Gremlin currently has 4 different drivers for integrating with the underlying container runtime powering Kubernetes:

DriverRequirements and file accessMore info
docker
  • Connect: /var/run/docker.sock
No support for systemd cgroup driver
docker-runc
  • Connect: /var/run/docker.sock
  • Write: /run/docker/runtime-runc/moby
  • Write: host's cgroup root
  • Minimum Docker version: 17.11.0
Recommended for the Docker runtime
crio-runc
  • Connect: /run/crio/crio.sock
  • Write: /run/runc
  • Write: host's cgroup root
  • Access to the host's PID namespace
Used with the Cri-O container runtime
containerd-runc
  • Connect: /run/containerd/containerd.sock
  • Write: /run/containerd/runc/k8s.io
  • Write: host's cgroup root
  • Access to the host's PID namespace
Used with the Cri-O container runtime

Gremlin automatically chooses any of the above cgroup drivers when the associated requirements are met.
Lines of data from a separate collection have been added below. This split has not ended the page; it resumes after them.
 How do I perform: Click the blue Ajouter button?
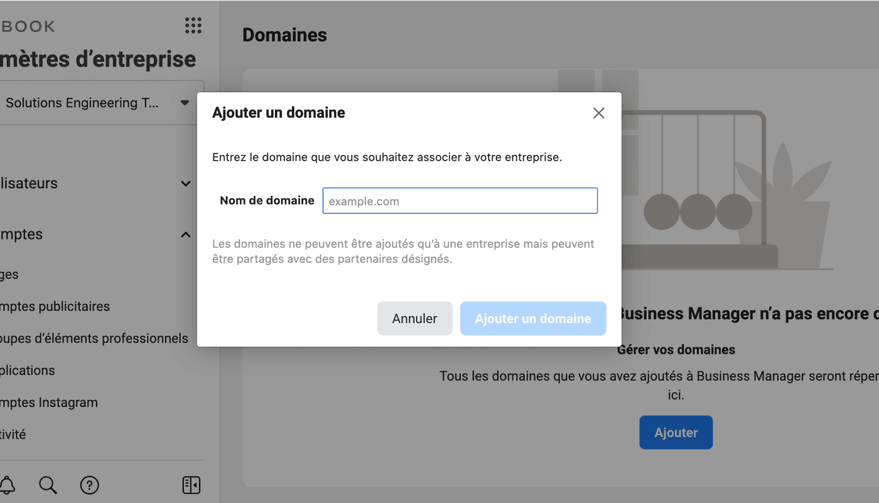pyautogui.click(x=676, y=433)
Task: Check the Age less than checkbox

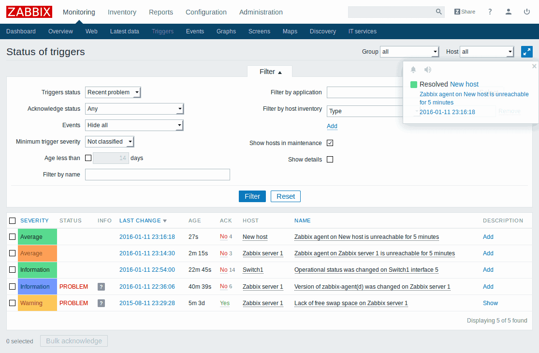Action: [x=88, y=158]
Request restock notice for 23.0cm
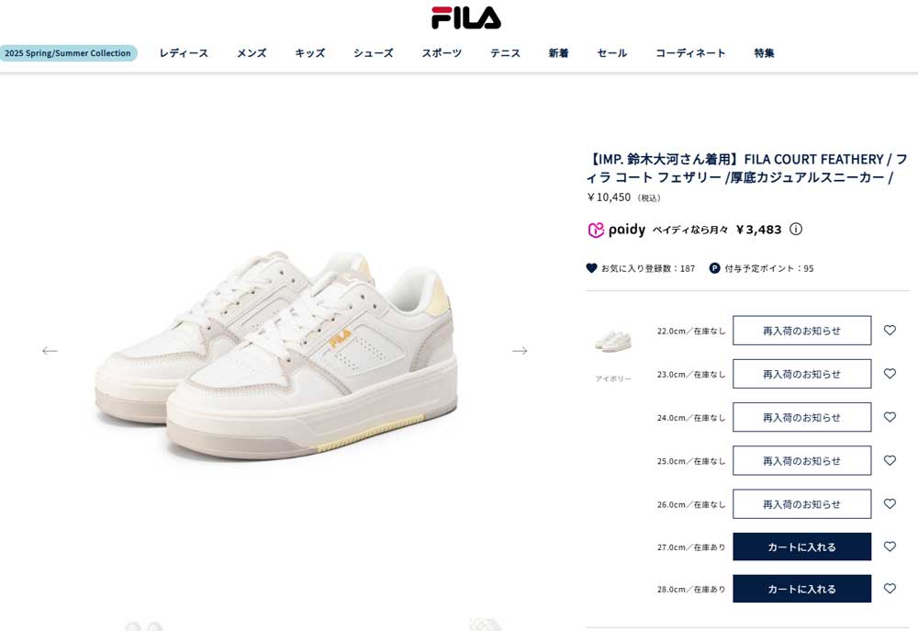This screenshot has height=631, width=918. (801, 374)

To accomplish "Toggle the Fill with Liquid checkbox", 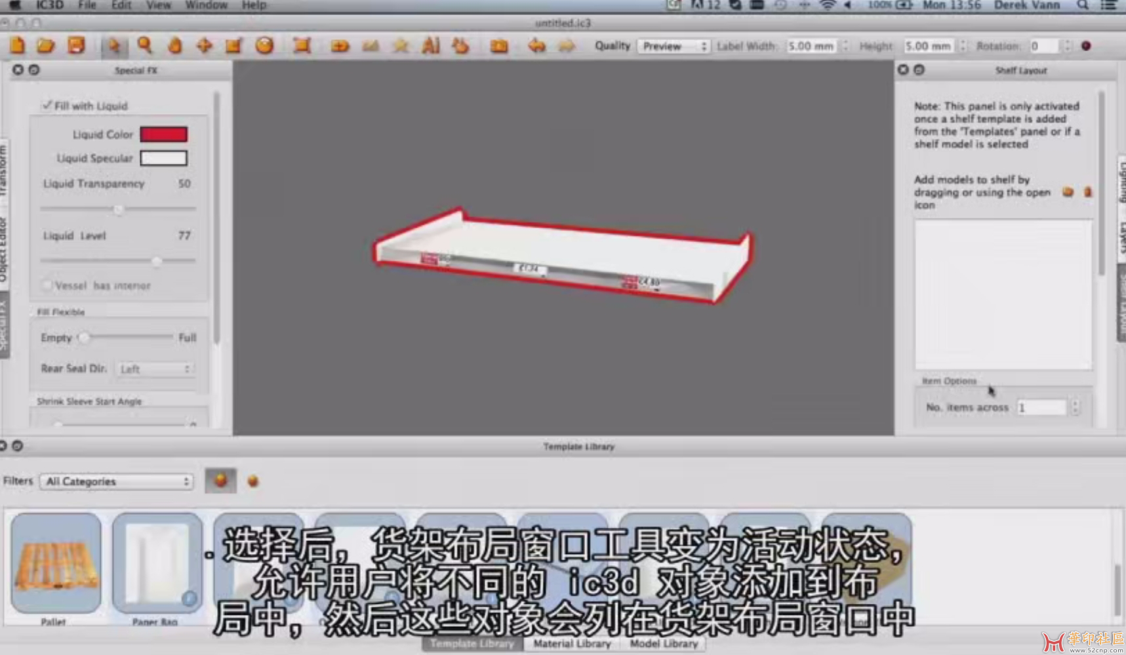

Users installing with Helm can automatically provide all requirements by declaring the intended container driver with

shell
1--set gremlin.container.driver=$driver

Verify your installation

Last you need to check that Gremlin is installed properly

bash
1kubectl get pods -n gremlin

This should list a Gremlin agent per node (physical/virtual machine in your cluster) plus one for chao

Example

shell
1kubectl get pods -n gremlin
2
3NAME READY STATUS RESTARTS AGE
4chao-78bbc7cbf6-9hn7q 1/1 Running 0 5d20h
5gremlin-9r4t7 1/1 Running 0 5d20h
6gremlin-bwmtz 1/1 Running 1 126d
7gremlin-bx6dn 1/1 Running 0 5d20h

Pending Pods

If any pods are pending this means your installation is incomplete and you should contact your cluster administrator to debug why you are unable to run gremlin on those nodes

shell
1kubectl get pods -n gremlin
2
3NAME READY STATUS RESTARTS AGE
4chao-78bbc7cbf6-9hn7q 1/1 Running 0 5d20h
5gremlin-c25ld 0/1 Pending 0 112d
6gremlin-n5gt7 0/1 Pending 0 112d
7gremlin-zn4kq 1/1 Running 0 126d

Selecting Containers

For state and resource attack types, you can choose to target one, all, or specific containers within a selected pod. Once targets have been selected, all state and resource attack types will present this configuration. Selecting 'any' will target a single container within each pod at runtime. If you've selected more than one target (eg. Deployment), you can select from a list of common containers across all of these targets.

Running an attack

Once you select the Kubernetes objects to be targeted, select and configure your desired Gremlin attack. When the attack is run, the underlying containers within the objects selected will be impacted.

Namespace access control

With the Kubernetes client installed on your cluster you can share individual namespaces with other Gremlin teams. Once installed head to the Clients section to view all of the clusters installed across your company.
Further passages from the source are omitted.